How to determine whether face recognition is accurate? SeetaFace helps you

Introduction: Differentiating between different people is an essential capability of many intelligent systems. The so-called face recognition technology is also developed for this purpose. It uses the optical imaging of human faces to sense people and identify people . After decades of research and development accumulation, especially the emergence of deep learning technology in recent years, face recognition has made great progress, and has been increasingly used in security, finance, education, social security and other fields, and has also become a computer vision.

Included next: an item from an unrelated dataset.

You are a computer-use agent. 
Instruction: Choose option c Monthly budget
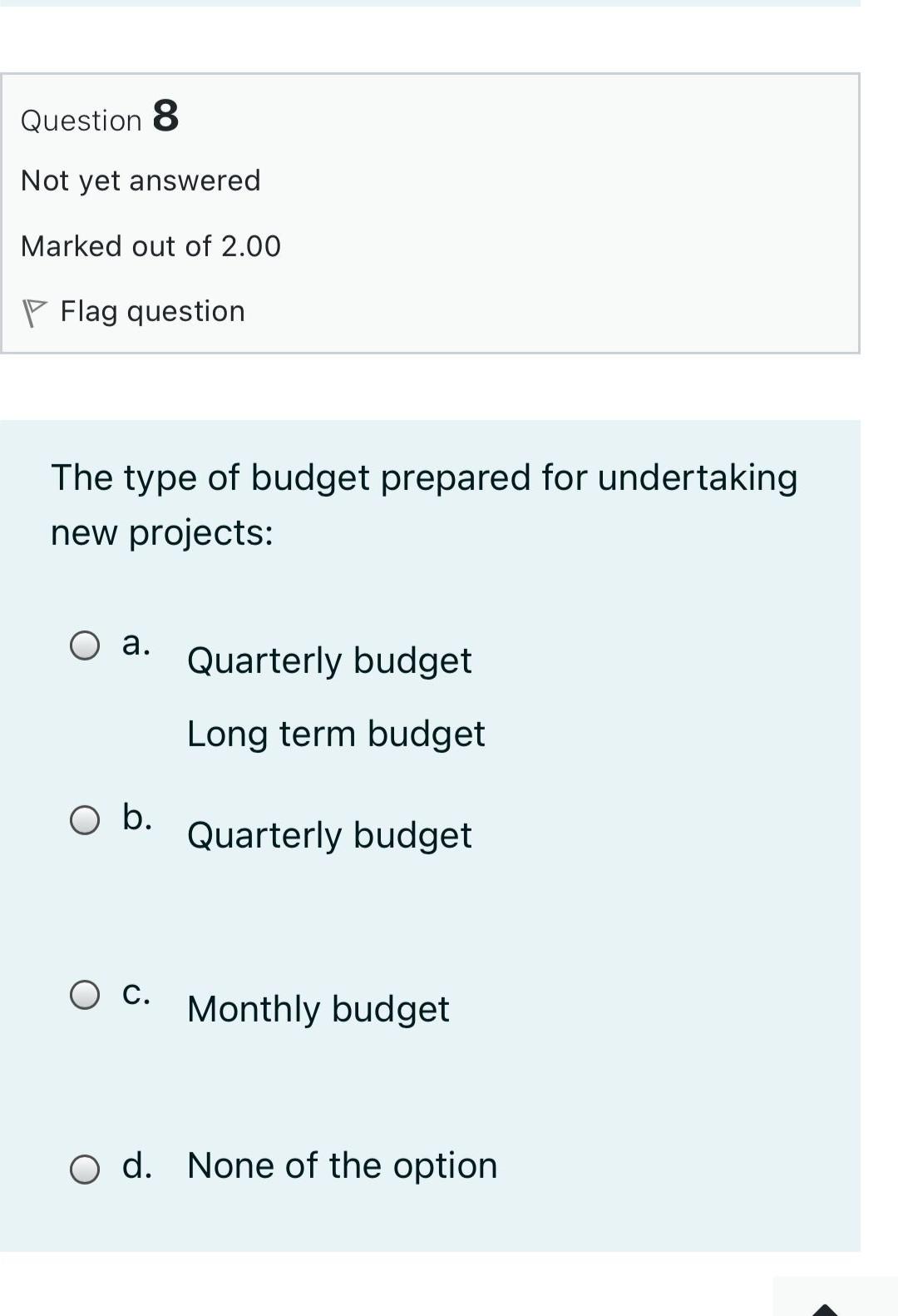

One of the most successful branch areas in the field.

However, face recognition is not a completely mature technology. It is still far from the full application of public expectations. It still requires the joint efforts of the academic and industrial communities. For this reason, the entire face recognition community needs a Baseline system, and the level of the reference system will obviously have a great influence on the level of development in this field. However, what is embarrassing is that there is no set of completely open source reference face recognition systems including all technology modules in this field. The latest open-source Seeta Face facial recognition engine may be able to change this situation. The engine code was developed by the Face Recognition Research Group led by Shan Shiguang's researcher at the Institute of Computing, Chinese Academy of Sciences. The code is based on C++ and does not depend on any third-party library functions. The open-source protocol is BSD-2, which can be freely used by academia and industry.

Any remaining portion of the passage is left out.